(Stored items from a collection)
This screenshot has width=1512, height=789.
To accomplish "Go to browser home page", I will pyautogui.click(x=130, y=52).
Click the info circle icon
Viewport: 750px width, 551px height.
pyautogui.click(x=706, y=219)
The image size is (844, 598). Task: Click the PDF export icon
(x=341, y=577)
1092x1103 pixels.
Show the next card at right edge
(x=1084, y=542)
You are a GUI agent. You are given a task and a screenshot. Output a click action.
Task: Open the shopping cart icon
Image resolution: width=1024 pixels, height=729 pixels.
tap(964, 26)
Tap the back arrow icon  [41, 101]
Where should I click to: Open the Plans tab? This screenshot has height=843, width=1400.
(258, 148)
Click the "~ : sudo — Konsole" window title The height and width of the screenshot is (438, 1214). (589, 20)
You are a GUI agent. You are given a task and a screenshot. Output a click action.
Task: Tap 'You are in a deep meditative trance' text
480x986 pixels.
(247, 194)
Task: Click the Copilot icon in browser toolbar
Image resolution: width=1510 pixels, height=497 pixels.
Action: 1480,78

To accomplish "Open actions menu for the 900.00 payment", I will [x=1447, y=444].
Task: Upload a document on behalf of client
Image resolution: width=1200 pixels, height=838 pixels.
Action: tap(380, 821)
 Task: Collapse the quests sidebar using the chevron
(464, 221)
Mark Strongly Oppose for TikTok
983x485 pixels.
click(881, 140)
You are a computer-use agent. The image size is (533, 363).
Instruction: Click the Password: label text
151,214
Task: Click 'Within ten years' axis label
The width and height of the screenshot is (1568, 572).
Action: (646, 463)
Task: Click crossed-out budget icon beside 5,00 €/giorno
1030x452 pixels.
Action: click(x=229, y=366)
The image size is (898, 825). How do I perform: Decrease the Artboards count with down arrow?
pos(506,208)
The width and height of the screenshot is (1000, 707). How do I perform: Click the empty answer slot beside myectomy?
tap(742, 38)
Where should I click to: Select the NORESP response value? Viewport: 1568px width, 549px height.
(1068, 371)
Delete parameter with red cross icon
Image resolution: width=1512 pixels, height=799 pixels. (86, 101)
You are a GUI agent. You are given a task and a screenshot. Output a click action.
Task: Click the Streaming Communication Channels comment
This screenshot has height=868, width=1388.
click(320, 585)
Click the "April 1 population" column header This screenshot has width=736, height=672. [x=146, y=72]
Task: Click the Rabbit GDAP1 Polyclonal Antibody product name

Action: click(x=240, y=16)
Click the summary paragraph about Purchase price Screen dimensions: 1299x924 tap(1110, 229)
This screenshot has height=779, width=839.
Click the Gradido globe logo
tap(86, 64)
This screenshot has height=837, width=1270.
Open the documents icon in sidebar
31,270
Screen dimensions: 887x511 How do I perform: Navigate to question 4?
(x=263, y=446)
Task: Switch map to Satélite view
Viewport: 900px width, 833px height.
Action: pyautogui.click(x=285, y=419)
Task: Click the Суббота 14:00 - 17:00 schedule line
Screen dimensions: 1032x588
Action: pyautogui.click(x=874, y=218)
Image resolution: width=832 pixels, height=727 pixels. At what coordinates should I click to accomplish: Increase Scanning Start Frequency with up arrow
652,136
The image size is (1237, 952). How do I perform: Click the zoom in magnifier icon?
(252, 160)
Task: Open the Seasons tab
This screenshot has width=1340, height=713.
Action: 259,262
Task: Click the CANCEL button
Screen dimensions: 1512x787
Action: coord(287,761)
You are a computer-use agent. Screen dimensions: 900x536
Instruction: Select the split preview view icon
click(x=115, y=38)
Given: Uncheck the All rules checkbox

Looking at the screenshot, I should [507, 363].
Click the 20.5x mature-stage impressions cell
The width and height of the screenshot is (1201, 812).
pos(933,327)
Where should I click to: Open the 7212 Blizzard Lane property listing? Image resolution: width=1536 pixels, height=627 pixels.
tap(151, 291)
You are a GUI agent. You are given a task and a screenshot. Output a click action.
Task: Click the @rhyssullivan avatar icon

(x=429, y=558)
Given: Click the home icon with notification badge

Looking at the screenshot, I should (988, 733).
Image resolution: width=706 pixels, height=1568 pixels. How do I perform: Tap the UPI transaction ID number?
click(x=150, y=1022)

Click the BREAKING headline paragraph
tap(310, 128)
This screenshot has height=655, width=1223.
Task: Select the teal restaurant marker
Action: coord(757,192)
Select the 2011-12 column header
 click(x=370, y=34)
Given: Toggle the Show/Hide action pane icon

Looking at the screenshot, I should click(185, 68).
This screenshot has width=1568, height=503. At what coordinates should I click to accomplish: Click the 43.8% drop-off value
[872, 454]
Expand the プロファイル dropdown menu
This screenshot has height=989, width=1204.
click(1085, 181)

→ EXERCISE REQUIREMENTS: Return the entries exactly through the "1092x1103 pixels." line.

→ EXERCISE OUTPUT:
This screenshot has width=1512, height=789.
To accomplish "Go to browser home page", I will pyautogui.click(x=130, y=52).
Click the info circle icon
Viewport: 750px width, 551px height.
pyautogui.click(x=706, y=219)
The image size is (844, 598). Task: Click the PDF export icon
(x=341, y=577)
1092x1103 pixels.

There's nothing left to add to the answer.